After lawsuits were filed by groups representing health care providers, attorneys, and accountants seeking to enjoin the FTC from applying the Rule to their members, the House and Senate introduced legislation to limit the scope of the Rule.  On December 18, President Obama signed the Red Flag Program Clarification Act of 2010, which limited the scope of the Rule by amending the definition of “creditor.” 

The amended definition of “creditor” specifically excludes creditors “that advance funds on behalf of a person for expenses incidental to a service provided by the creditor to that person.”  The amended definition also includes a provision that will allow regulating authorities to promulgate a rule defining entities they regulate as a “creditor” upon making a “determination that such creditor offers or maintains accounts that are subject to a reasonably foreseeable risk of identity theft.”

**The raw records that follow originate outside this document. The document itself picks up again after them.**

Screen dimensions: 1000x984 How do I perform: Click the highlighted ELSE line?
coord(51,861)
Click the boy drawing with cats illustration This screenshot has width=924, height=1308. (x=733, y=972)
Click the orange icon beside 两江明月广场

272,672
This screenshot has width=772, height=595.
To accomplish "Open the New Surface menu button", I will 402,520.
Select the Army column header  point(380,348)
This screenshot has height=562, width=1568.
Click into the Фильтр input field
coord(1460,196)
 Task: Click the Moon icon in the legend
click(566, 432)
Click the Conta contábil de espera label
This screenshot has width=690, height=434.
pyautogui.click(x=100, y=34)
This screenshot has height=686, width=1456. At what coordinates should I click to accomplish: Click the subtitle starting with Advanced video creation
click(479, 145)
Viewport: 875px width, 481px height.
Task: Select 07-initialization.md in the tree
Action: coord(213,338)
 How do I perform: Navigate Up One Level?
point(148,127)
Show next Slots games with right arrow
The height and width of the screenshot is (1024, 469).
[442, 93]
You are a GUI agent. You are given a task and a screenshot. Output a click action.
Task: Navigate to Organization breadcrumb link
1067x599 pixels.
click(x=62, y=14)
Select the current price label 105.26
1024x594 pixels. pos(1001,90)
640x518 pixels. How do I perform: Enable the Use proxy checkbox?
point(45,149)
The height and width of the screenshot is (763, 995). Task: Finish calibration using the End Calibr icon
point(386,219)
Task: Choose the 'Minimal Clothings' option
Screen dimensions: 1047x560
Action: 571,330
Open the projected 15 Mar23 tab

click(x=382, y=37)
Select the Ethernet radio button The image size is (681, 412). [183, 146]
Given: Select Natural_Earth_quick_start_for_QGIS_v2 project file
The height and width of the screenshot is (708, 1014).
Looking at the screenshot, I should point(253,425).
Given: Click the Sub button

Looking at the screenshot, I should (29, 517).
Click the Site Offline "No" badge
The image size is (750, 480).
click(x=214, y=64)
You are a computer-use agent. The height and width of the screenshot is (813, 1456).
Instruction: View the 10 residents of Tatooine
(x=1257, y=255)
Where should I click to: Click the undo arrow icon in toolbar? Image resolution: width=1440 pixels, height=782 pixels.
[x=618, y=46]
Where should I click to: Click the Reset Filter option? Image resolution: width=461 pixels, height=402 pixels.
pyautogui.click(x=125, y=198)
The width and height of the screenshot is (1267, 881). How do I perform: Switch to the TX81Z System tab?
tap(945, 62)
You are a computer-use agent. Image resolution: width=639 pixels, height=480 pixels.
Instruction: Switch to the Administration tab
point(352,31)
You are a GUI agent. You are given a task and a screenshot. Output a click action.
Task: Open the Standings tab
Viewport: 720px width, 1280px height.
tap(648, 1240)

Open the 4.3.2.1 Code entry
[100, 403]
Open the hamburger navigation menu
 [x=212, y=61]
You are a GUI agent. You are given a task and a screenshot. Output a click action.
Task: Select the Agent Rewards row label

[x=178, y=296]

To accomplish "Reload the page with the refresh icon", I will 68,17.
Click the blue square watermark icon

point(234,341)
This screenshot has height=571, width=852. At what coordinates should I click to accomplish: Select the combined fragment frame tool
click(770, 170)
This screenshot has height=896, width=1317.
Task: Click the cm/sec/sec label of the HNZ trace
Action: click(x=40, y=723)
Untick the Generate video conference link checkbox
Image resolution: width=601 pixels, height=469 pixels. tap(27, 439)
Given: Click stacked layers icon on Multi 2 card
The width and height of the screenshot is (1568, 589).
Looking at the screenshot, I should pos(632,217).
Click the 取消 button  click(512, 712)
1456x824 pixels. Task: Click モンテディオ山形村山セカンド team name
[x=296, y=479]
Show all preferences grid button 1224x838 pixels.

Essentially, the amended definition of “creditor” exempts service providers like lawyers, doctors, and accountants from complying with the Rule.  According to Sen. Mark Begich, D-Alaska, who sponsored the legislation in the Senate with Sen. John Thune, R-S.D., the basis for excluding service providers from complying with the Rule is that service providers generally do not offer or maintain accounts that pose a reasonable risk of identity theft.

The legislative amendment to the definition of “creditor” likely clears the way for the FTC to begin enforcement of the Rule on January 1, 2011. 

"Advertising Option Icon" Will Allow Opt-Out of Online Tracking

A coalition of advertising trade groups launched a new online behavioral advertising (“OBA”) opt-out program on October 4, 2010, to build on the self-regulatory principles they released last summer.  The program, which is explained on the group’s website, features an “Advertising Option Icon” that can be placed near online ads that collect data used to conduct behavioral advertising.  Users who click on the icon will receive a disclosure statement about the data collection and use practices associated with the ad along with the ability to opt-out of being tracked.

icon_enhanced_notice_lg.jpg

The Self-Regulatory Principles for Online Behavioral Advertising the new icon enhances were released in July 2009 by the online advertising industry to correspond with the guidelines for behavioral advertising issued by the U.S. Federal Trade Commission in February 2009.  The seven self-regulatory principles—education, transparency, consumer control, data security, consent before material changes, limiting collection of sensitive data, and accountability—were designed to address growing consumer concern about the collection and use of personal information.  According to Network Advertising Initiative spokesperson, Andrew Weinstein, the new icon is designed to provide “consistency to the visual icon, messaging and opt-out process across all of the participants in the online advertising industry.”  

OBA and social networks are not easy to regulate, but the self-regulatory approach to this industry has come under fire by privacy advocates who argue that the approach fails to offer consumers meaningful, informed choices and that the new opt-out program is a last-ditch effort to avoid new federal legislation.  Although the head of the FTC’s Bureau of Consumer Protection, David Vladeck, has recently expressed his disappointment in the industry’s self-regulatory efforts, he stated that he will continue to support self-regulation.  Mr. Vladeck also stated that the FTC is reviewing the viability of a “do-not-track” mechanism following the announcement by Senate Commerce Consumer Protection Subcommittee Chairman Mark Pryor, D-Ark., that he is working on such legislation.  The “do-not-track” mechanism would function like the national Do Not Call Registry by allowing consumers to opt-out of having their browsing activities tracked.